#### WHAT YOU NEED TO DO:
Print every line of the listing below, starting with the line that holds "Where should I click to: Select the Underwears" and going on through the line that holds "Select the NEC", both included, and print nothing else.

#### EXTRACTED MATERIAL:
-*-*-

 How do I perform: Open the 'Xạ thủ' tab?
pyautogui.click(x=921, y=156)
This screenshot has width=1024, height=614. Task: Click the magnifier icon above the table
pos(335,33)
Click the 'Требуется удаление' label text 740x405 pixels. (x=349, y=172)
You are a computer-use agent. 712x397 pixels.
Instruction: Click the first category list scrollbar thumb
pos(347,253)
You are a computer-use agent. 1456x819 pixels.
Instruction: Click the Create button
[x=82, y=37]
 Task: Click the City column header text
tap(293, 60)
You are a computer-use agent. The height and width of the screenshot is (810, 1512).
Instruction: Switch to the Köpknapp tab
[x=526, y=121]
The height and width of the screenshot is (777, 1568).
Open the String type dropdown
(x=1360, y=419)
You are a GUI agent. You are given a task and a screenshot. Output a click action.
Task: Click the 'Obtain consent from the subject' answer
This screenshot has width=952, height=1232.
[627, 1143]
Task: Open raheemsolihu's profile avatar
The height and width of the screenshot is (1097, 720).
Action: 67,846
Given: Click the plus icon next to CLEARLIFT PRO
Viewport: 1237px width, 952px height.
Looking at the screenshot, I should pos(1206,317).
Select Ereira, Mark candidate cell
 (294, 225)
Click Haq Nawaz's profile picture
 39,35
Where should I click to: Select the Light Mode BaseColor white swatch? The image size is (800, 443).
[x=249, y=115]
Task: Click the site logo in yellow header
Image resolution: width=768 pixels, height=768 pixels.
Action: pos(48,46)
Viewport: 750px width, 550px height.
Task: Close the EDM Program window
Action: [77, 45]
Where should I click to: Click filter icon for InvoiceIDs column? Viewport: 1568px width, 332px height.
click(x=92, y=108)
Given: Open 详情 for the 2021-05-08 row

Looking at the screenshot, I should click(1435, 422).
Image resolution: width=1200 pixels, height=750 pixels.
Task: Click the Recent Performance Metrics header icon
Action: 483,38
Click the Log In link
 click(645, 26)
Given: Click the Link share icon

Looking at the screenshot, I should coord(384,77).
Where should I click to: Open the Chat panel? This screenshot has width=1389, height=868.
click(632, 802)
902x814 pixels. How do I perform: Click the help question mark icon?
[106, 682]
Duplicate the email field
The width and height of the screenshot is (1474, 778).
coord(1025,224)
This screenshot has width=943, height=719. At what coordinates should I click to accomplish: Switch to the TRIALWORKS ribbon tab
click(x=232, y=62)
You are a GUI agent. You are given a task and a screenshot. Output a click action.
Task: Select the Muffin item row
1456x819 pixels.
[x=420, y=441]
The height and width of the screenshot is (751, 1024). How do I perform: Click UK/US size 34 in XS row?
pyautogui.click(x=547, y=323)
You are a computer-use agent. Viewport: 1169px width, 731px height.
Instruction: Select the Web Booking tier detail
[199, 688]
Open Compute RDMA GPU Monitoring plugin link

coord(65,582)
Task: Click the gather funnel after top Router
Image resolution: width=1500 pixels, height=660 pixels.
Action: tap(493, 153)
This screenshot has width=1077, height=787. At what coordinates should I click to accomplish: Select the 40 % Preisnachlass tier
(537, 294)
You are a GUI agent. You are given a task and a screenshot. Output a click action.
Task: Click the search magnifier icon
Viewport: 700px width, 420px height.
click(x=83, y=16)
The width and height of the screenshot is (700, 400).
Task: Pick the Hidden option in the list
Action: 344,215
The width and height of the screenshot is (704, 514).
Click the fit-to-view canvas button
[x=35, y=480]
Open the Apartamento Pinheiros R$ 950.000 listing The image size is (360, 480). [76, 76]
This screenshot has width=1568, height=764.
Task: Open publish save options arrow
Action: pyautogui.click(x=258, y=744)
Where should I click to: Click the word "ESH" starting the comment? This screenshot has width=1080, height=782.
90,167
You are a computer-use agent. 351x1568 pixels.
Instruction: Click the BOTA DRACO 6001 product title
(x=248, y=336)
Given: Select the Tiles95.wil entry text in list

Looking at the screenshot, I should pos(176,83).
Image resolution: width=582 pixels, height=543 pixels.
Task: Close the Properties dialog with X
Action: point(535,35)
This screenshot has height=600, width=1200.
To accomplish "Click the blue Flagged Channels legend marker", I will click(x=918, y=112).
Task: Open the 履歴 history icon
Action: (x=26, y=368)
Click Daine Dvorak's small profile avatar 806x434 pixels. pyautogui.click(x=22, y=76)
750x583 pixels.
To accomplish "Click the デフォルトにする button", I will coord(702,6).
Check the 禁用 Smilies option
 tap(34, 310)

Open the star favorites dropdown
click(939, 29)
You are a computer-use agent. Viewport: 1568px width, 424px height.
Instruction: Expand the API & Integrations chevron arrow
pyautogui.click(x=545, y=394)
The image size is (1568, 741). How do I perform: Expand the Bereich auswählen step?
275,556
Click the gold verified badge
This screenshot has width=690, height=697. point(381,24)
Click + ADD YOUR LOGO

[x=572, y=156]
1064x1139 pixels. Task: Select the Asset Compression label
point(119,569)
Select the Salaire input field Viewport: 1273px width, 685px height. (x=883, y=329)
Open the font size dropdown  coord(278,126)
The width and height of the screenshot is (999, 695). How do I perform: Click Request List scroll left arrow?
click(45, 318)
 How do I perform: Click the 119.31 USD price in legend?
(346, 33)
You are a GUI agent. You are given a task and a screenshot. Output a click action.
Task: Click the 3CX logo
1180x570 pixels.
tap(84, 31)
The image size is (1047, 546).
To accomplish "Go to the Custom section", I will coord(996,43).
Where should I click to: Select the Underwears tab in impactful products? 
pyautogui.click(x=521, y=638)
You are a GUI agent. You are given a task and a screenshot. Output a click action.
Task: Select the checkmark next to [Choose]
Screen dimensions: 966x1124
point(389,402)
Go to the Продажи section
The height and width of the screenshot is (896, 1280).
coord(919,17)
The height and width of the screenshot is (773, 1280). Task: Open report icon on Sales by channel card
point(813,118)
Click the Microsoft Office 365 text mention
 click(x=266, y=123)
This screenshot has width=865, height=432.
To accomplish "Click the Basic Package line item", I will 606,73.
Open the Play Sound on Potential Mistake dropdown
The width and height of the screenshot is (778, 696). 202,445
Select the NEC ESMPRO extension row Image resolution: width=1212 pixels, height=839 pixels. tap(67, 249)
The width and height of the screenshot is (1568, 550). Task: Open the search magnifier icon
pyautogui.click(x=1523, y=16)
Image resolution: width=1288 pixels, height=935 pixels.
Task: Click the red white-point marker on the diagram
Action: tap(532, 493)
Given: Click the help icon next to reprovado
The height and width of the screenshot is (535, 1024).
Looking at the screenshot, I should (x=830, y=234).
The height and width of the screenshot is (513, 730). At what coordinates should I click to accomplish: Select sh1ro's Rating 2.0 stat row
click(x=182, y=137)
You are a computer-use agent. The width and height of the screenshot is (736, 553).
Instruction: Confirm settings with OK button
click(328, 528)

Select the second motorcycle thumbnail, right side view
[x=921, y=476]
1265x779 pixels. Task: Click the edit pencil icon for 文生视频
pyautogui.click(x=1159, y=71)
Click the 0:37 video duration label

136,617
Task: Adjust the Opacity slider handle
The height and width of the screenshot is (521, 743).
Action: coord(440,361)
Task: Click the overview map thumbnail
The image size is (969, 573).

-*-*-

#### RESULT:
Where should I click to: Select the Underwears tab in impactful products? 
pyautogui.click(x=521, y=638)
You are a GUI agent. You are given a task and a screenshot. Output a click action.
Task: Select the checkmark next to [Choose]
Screen dimensions: 966x1124
point(389,402)
Go to the Продажи section
The height and width of the screenshot is (896, 1280).
coord(919,17)
The height and width of the screenshot is (773, 1280). Task: Open report icon on Sales by channel card
point(813,118)
Click the Microsoft Office 365 text mention
 click(x=266, y=123)
This screenshot has width=865, height=432.
To accomplish "Click the Basic Package line item", I will 606,73.
Open the Play Sound on Potential Mistake dropdown
The width and height of the screenshot is (778, 696). 202,445
Select the NEC ESMPRO extension row Image resolution: width=1212 pixels, height=839 pixels. tap(67, 249)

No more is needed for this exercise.